A la fin de la lecture, j’ai évoqué le souvenir de Michelle, son amie d’enfance, pour laquelle j’avais déjà tenté une première recherche, toujours via le site « Oran des années 50″ mais malheureusement à cette période, le message était restée sans réponse. Les années ont passé. Le jeudi de l’Ascension rassemblant chaque année les Pieds-Noirs d’Algérie créant ainsi de nouvelles rencontres entre eux, de nouveaux souvenirs, des anecdotes, je décidais de retenter ma chance auprès du site en relançant ma bouteille à la mer avec un ultime espoir de retrouver Michelle RODRIGUEZ, j’avais sa photo sur ce même site, j’avais une chance de la retrouver.

Je postais donc mon message. Je reçus aussitôt une réponse, le téléphone Pied-Noir était activé et je reçus aussitôt d’autres réponses. Malheureusement mes premières données n’étaient pas totalement justes, je rediscutais avec Maman qui ne se souvenait plus trop bien, puis j’ai retenté. Puis j’ai eu un mail de Norbert qui disait avoir une soeur Michelle, que c’était bien elle qui figurait sur la photo mais que celle-ci malheureusement était partie à l’âge de 44 ans. Lorsque j’ai lu ce message à Maman, elle avait les larmes aux yeux, que faire ? Je décidais de laisser Maman tranquille, dans ses pensées, puis plus tard, je lui dis : « que veux-tu que je fasse ? Je lui téléphone ? » Non elle n’aurait pas su quoi dire. Je lui dis donc qu’en retournant à Lyon, j’appellerai Norbert.

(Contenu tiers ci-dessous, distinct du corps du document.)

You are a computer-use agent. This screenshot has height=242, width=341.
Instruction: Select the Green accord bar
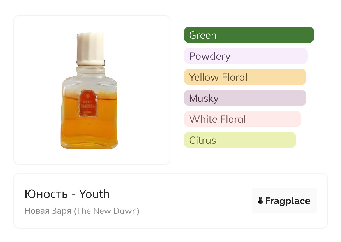point(249,35)
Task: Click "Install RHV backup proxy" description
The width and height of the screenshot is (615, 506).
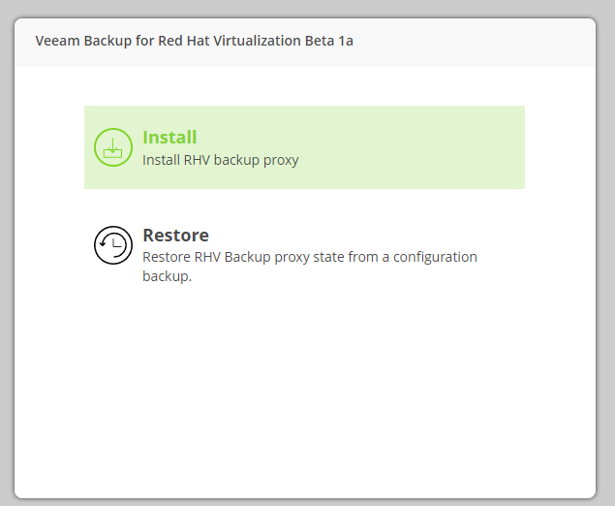Action: coord(220,160)
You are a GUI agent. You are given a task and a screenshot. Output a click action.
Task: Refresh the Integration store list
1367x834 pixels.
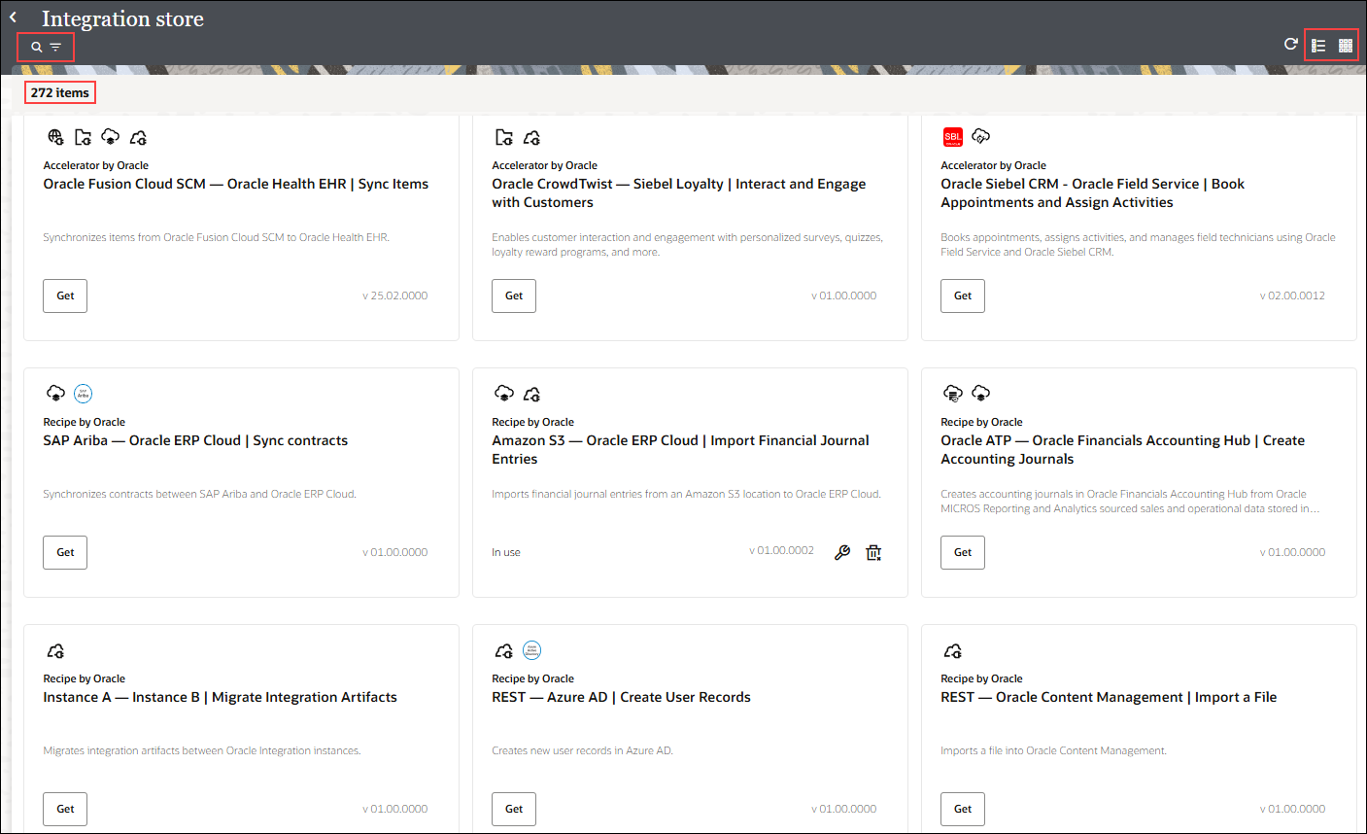(x=1291, y=44)
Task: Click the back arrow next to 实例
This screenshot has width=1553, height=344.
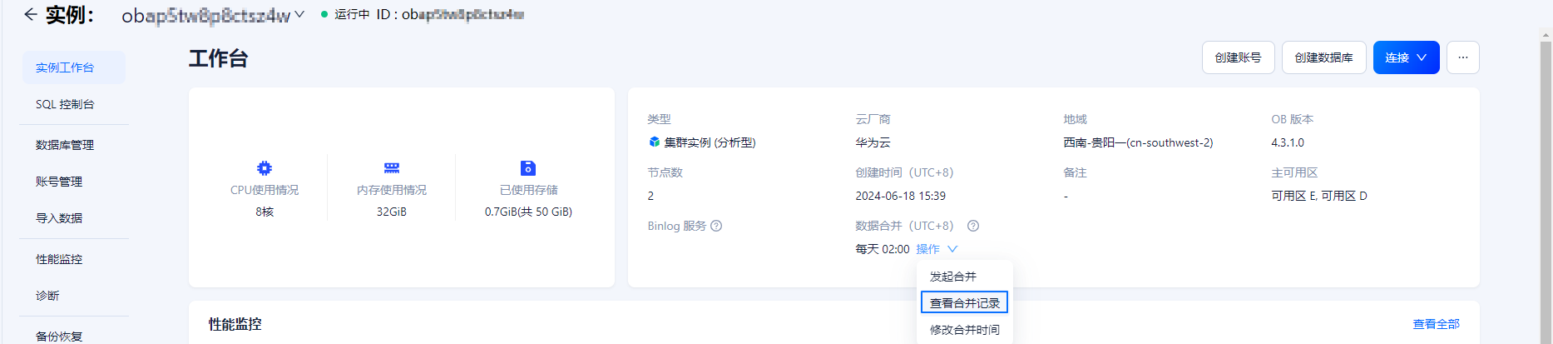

Retour à Lyon quelques jours après, je téléphonais à Norbert, c’est toujours non pas gênant, ni angoissant, ni stressant d’appeler une personne que l’on ne connait pas, je ne saurais dire quel est ce sentiment ressenti à ce moment là. Une joie et une tristesse mêlées ! La joie d’avoir retrouvée la trace de Michelle après des années où ma Mère pensait à elle, me parlait d’elle et apprendre qu’elle n’est plus de ce monde, ne jamais la revoir pour évoquer le passé. Il ne reste effectivement que les souvenirs. Après avoir discuté avec Norbert, je transmis les informations reçues à ma Mère qui restait sans voix. Elle aurait tant aimé revoir Michelle à un jeudi de l’Ascension. Ma Mère fait souvent ce rêve qui la transporte dans sa maison à Maraval, elle est là dans son jardin, au milieu des marguerites, elle revoit sa rue, son école, tout reste bien ancrée dans sa mémoire…

Je pense souvent à mes parents, je pense à tous les Pieds-Noirs partis de cette Algérie Française, qui petit à petit disparaisse, ne laissant derrière eux, aucune trace et d’autres transmettent leur histoire, leurs jeux, les souvenirs des fêtes, de l’école, des colonies et bien d’autres encore.

La nostalgie me gagne, je tiens à transmettre ce passé qui est cher à mon coeur, à mes propres garçons, ils le savent. Ils me posent parfois des questions, auxquelles je peux leur répondre, je leur raconte des histoires vécues en souhaitant qu’un jour ils perpétuent ce passé.